Tried a different route today. Still sore from the hour run yesterday. This new route turns out to be just under 5k, though I’m not sure it’s right, since my Fitbit seemed to lose communication with my phone so didn’t track the route properly. Guess I’ll try again tomorrow maybe.
Still, I got two achievements on the run which was two PRs on segments on the run (which were tracked properly)
Finally did the next run in the 5 to 10 k. Still hurts when I run for an hour, and a tried slightly a different running route. Just over 8k today. Have no idea why the app registered only 5.7k.
Found this in this month’s Runners World. A useful guide to picking realistic target times based on your shorter run pace.
My current 5K averages at around 30-32min so that gives me a HM targe tof 2:18 hr to 2:27 hr for my HM. Which sounds about right – when I last did a 17K run, I did so in about 2 hours, so add an extra 3K onto that (and the fatigue), which put me at around 2:30 hr.
I completed Five to 10K Week 1 Day 1 (7.04 km), in 44:09, pace 06:16 min/km, with @RunDouble http://rndb.co/h5HU
First one of the 5K to 10K plan. Boy was it a tough one. Several intervals of 1.28K with a short walk in between. Still, lasted the session, but my legs are hurting now.
I haven’t used the Nike+ Running app for a long time, since getting a SportWatch. However, I dug it back out after starting to use the Nike Training Club app (as it ties into the Running app to check you have done a running workout). Now, Nike have put in a coach with plans for 5K, 10K, Half Marathon, and Full Marathon distances. Interesting.
I’m starting off with the 5K, and using the Intermediate plan (aim to beat personal best)
Second day of the long run weekend, and it didn’t turn out too well. I decided to run my local park instead because the weather looked ominous. One lap around the park (about 1 mile), and my hamstring was hurting again. Seemed to ease up if I changed my running posture, though. So perhaps I picked this up because my running style is poor? I ended the run early to give it a rest, and maybe work on a better posture. I probably never had this feeling because I don’t normally do 15+K runs.
Still, on the plus side, a new trophy came my way:
First day of the long run weekend. Today’s target was 14K, which I hit in about 1hr 26mins. Endomondo Track here. I was using my Nike+ SmartWatch as well, and kept it going till I got home, which was another 3K. Total distance out: 17.2K, total time out: 1hr 58min 58secs.
No Endomondo PBs were broken on this run, but I did set several on Nike+: Farthest Run (17.2K), Longest Run (1hr 58min 58secs), Most Calories Burned (1,140kcal), Fastest 5K (28'51"), Fastest 10K (1'02'12"). I also got the Afternooner trophy (1500 Nike Fuel earned between 2pm and 5pm)

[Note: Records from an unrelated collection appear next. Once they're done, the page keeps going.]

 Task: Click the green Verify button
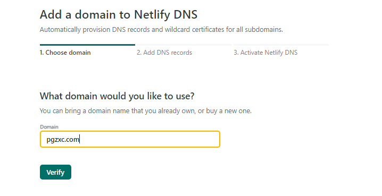point(55,172)
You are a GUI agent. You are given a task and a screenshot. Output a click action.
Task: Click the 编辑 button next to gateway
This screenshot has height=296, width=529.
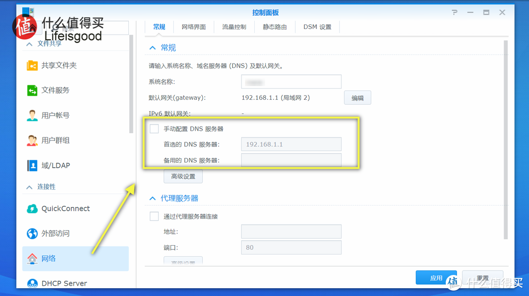pyautogui.click(x=357, y=97)
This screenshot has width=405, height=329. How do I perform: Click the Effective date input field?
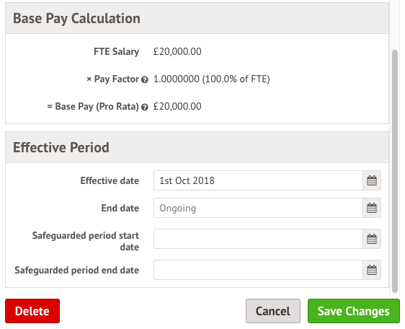(258, 180)
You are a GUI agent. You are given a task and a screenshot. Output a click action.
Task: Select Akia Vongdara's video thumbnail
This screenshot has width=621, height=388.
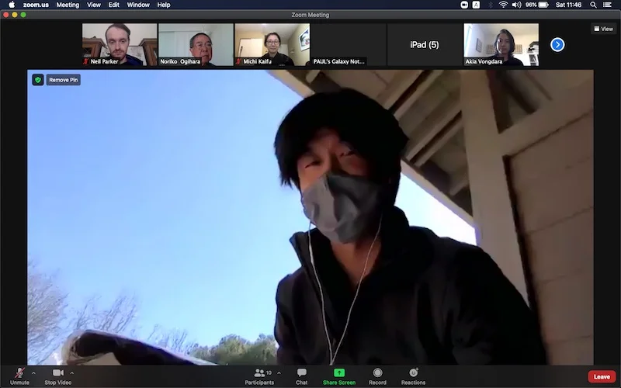pyautogui.click(x=501, y=44)
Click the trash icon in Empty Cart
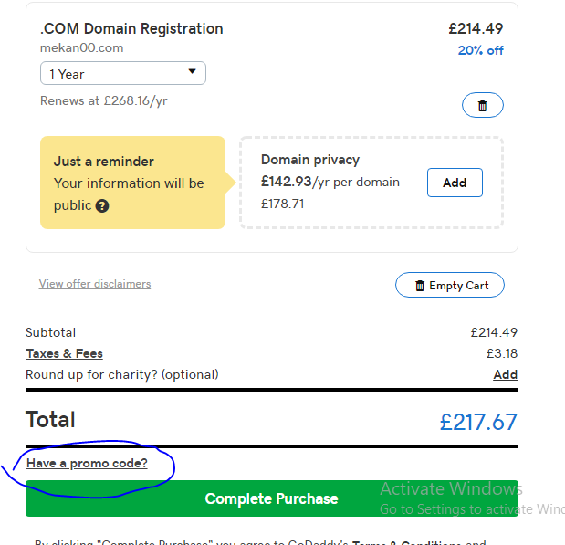Image resolution: width=565 pixels, height=545 pixels. point(420,286)
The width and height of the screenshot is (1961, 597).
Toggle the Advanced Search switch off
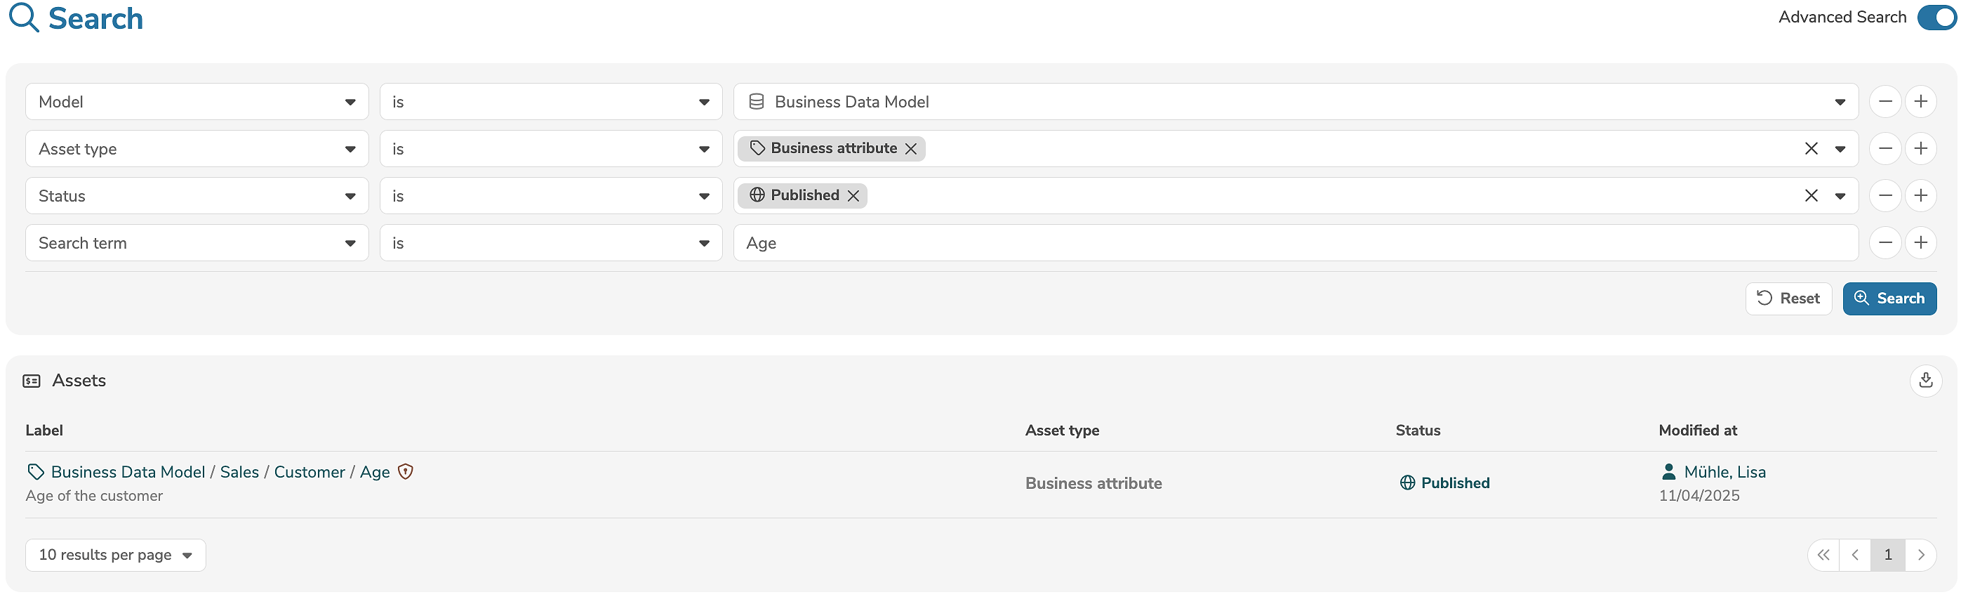(x=1935, y=18)
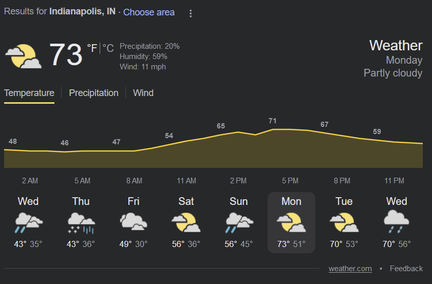Click the large current partly cloudy icon
Image resolution: width=432 pixels, height=284 pixels.
24,56
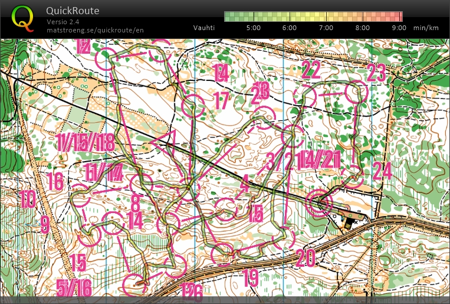Screen dimensions: 450x304
Task: Click the 9:00 pace tick label
Action: tap(399, 28)
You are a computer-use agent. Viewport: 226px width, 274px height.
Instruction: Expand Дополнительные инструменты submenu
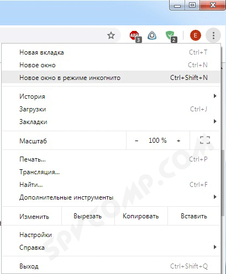pos(111,197)
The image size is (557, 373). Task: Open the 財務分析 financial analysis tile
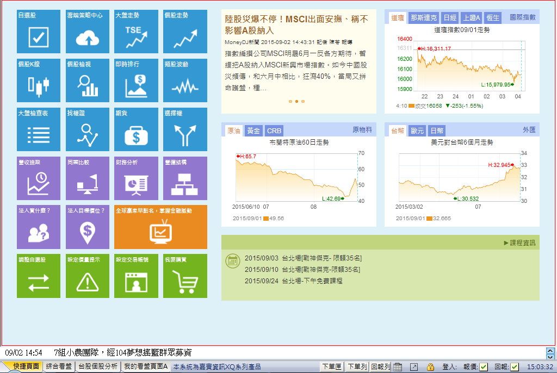pyautogui.click(x=136, y=178)
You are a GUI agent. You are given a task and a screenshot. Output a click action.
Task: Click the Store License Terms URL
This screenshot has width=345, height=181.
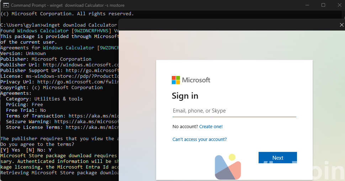[x=92, y=127]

This was one of the longer runs I’ve done in a while, and coming down the last 3K, my hamstring in my right leg started to hurt.
Tomorrow’s target is 16K. If I clock that, my target of a 30K weekend will be achieved. In fact, I will have done more than a Half Marathon over the weekend. Most likely, I’ll use the same route as I took today, so by the end of tomorrow, I’ll have a double 17K under my belt.
Ran 2.74 km in 16m:18s. Replaying ZR Season 2 now, maxed out most of the missions, now getting only 1 material per mission, which means it will take longer to upgrade anything now.